Down at the San Jose Community Center,
I shoulder a satchel brimming with poems
I’ve composed to teach kids how to read and write.
I buy them pizza and soda,
to make writing a pleasurable experience,
associate it with food, friendship, and laughter.
The next morning I wander store aisles,
reading book spines, searching for poetry
to give to adults pursuing their GEDs,
but the poetry either lionizes the poet
as a savior of Mexicans
crossing the border
or makes the images so exotic
it compares the ordinary fork and spoon
with dormant volcanoes,
losing my attention in the process.
We need a shoe to be a shoe,
for the poet to describe the foot
inside, the miles walked, the weariness
that seeps into toes, heel, and calf,
the tired dreams those feet lug every day.

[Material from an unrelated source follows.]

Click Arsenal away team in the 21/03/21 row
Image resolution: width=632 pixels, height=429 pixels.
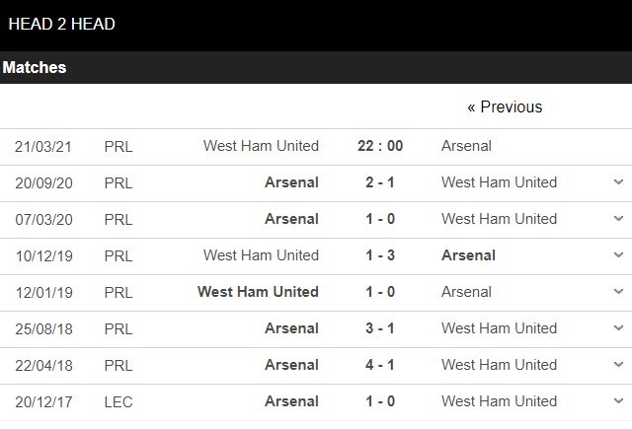[x=466, y=146]
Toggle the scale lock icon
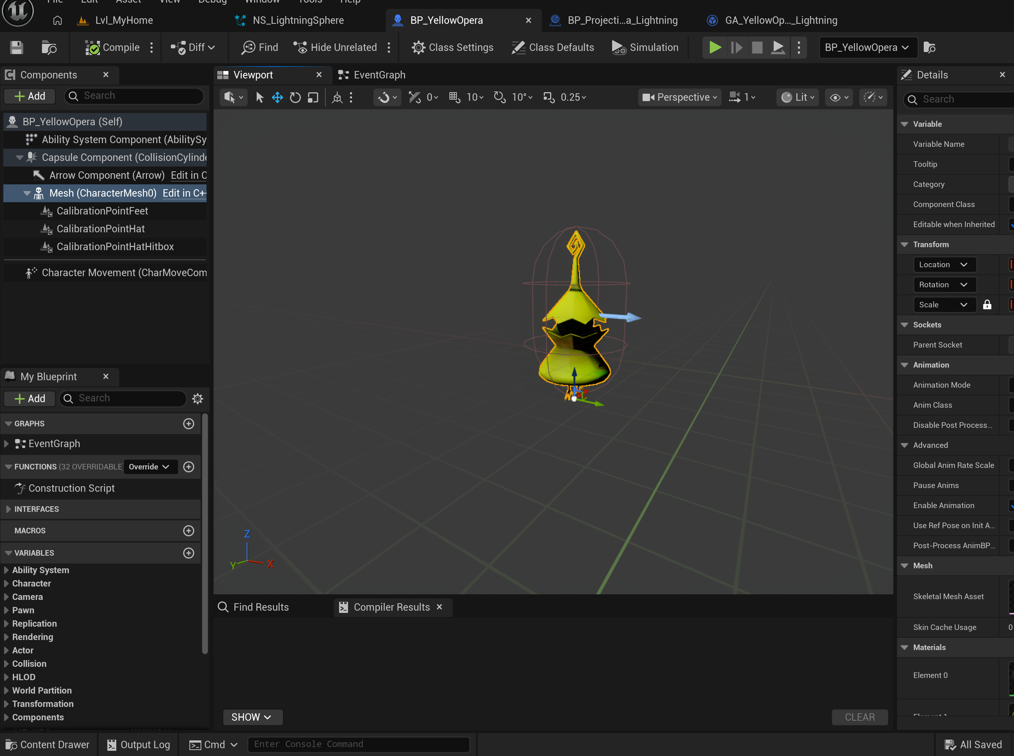This screenshot has width=1014, height=756. click(987, 305)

I return to my abandoned cabin,
become a wild man
dancing Irish jigs to nature,
babbling nonsensical Yeats rhymes to myself.
POETS CAN STILL HAVE
A GOOD HEART
and have a past riddled with violence,
a strong heart and have known addiction,
a good heart and have known drunks and thieves.
Do this: stand
before a group of Uppidees,
admit you know someone with AIDS,
someone in prison,
someone homeless,
someone with mental illness,
someone handicapped.
It means
while most turn away their hearts
you face life, use the sweet impulse of pulsing blood
to live your life,
not to live a lie.
I’m in the garden this morning
pleased the roses are so bountiful,
awed by the lilac’s treasure of fragrance,
honeysuckle vines flourishing,
climbing over each other up the wall
toward sunrays, shivering with hungry freedom
for the open-road radiance.
I don’t remember my dreams this morning
but keep a journal next to my bed in case I do.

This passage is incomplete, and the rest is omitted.